A New Triad Forms: NVIDIA × Microsoft × Anthropic, and the New Geometry of Power
The deeper we get into the AI boom, the clearer one thing becomes: no one at frontier scale can afford exclusivity. The industry has slid into an era of open relationships. Everyone is working with everyone. Everyone is “strategically aligned” with everyone. Call it the Silicon Valley polycule of compute.
For years, Anthropic-was-to-AWS what OpenAI-was-to-Microsoft: the prized tenant, the strategic jewel, the AI lab that justified billions in capex and a few extra megawatts on the grid. But training frontier models is now an industrial activity - you can’t build AGI on good intentions and one hyperscaler. So Anthropic started expanding the roster.

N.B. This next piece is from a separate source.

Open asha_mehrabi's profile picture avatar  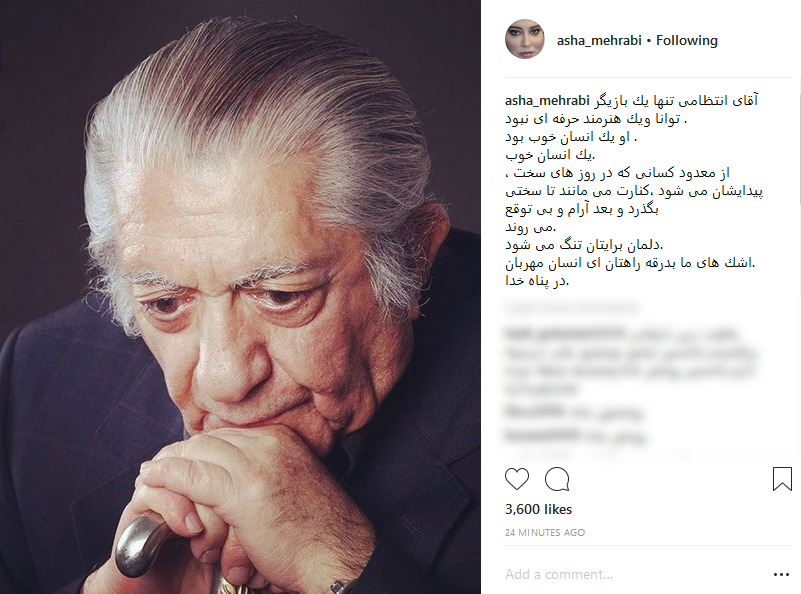coord(525,39)
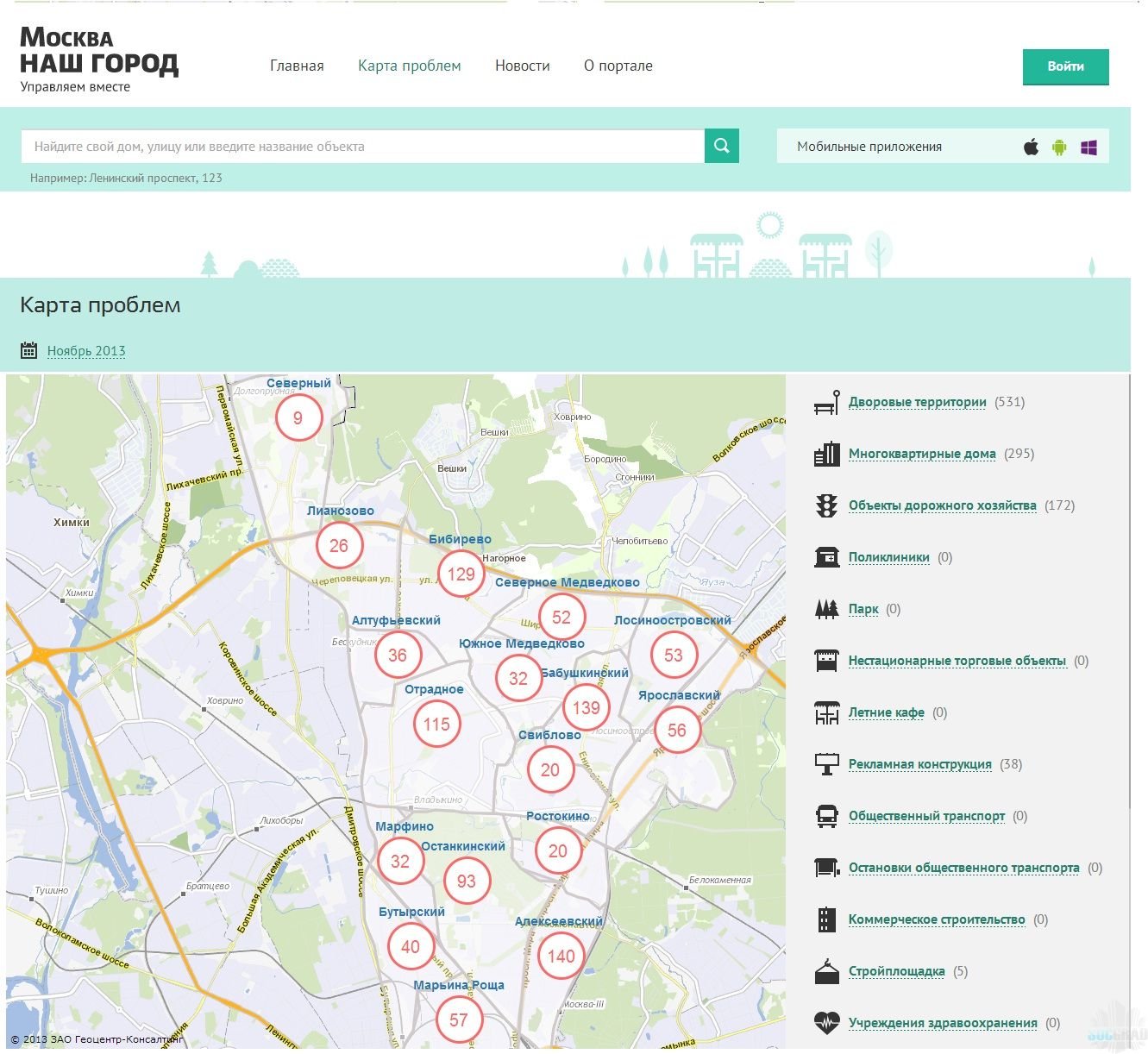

First came Google: Anthropic signed a deal with Google Cloud to access a large block of their Tensor Processing Units (TPUs) - the public figure is “up to 1 million TPUs” and targeting “well over a gigawatt of compute capacity by 2026.” It was also the moment everyone suddenly remembered Google already owns 14% of Anthropic and is therefore very much in the room, even when the Amazon-Anthropic story gets most of the airtime.
Then came Fluidstack: Anthropic announced a $50B build-out of custom datacenters in Texas and New York - effectively saying, we love you all, but we’d like a place of our own. By designing datacenters around its own model architectures and training cadence, Anthropic can optimize utilization, cooling, and interconnect design for its specific workloads - lowering per-token training costs while deepening long-term defensibility.
And now, the big one.
The Microsoft × NVIDIA × Anthropic triad: Anthropic’s new pact with Microsoft and NVIDIA is basically a compute-for-capital handshake at gigawatt scale. Anthropic commits to buying $30B of Azure GPU power, much of it on NVIDIA’s Blackwell and Rubin systems, while building Fluidstack on the side. In return, NVIDIA invests up to $10B and Microsoft up to $5B, valuing Anthropic near $350B.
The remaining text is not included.